Nutritional analysis: Table 4 and Fig. 2 show that the results of the chemical composition of the enriched cookies. Cookies with increased soy fortification were found to be nutritionally superior (have higher protein, fat and dietary values) compared to the control sample. The moisture content of the treated samples were increased with the fortification of the control sample.
| Fig. 2: | Peroxide values v/s days |
| Fig. 3: | Acid values v/s days |
High moisture content has been associated with the short shelf life of the baked products, as they encourage microbial infiltration that lead to the spoilage (Ezeama, 2007; Akhtar et al., 2008; Elleuch et al., 2011). The ash content was also increased from 1.45-1.78% in the cookies produced from soy and pea flour substitution. Ash is an indication of mineral content of the foods and has been reported in several studies for the high content by supplementation with soy and pea flour. Increase in fat content in fortified cookies could be due to increased proportion of soya flour. This could be due to the fact that soya flour contained higher percentage of fat; Reddy (2004) reported that soy flour contained 20-24% of fat. The significant increase in protein content was due to the addition of soya flour and pea flour in the product because both are rich in proteins. One of the study conducted by Ugwuona (2009) found protein and fat content of biscuits increased with increasing soy fortifications. The incorporation of soya flour and pea flour in the cookies resulted in decrease in the carbohydrate content 51.09% as compared to the control 59.62% because both are rich in fiber. Energy value of these fortified cookies also increased.
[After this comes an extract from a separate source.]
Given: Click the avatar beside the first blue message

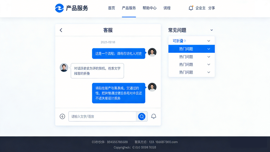Looking at the screenshot, I should 152,52.
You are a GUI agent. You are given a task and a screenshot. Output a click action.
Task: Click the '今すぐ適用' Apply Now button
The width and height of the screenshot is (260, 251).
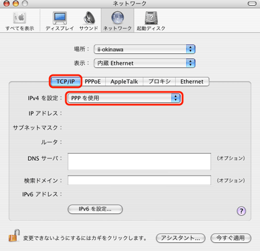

Stability studies: Shelf life study for these cookies were carried out in which two parameters were selected and checked viz, peroxide value and acid value. The peroxide value and acid values were investigated after each 30 days till the 90 days. Figure 2 and 3 showed that, there were little increase in peroxide value and acid value, because of the oxidation of oil. So, the cookies developed were stable and the further shelf life study is under process. These findings were in accordance with the study of Handa et al. (2012) (Fig. 2 and 3).
CONCLUSION
Based on these results and observations, it can be concluded that incorporation of different cereal (i.e., wheat flour, soya flour, pea flour) will enrich the nutritional value of the cookies. These types of baked products can go a long way in supplying the required quantities of dietary fiber and protein to various segments of our population and also the consumers demand on the nutritional importance of these fortified sugar free cookies would help enhance the acceptability of the product.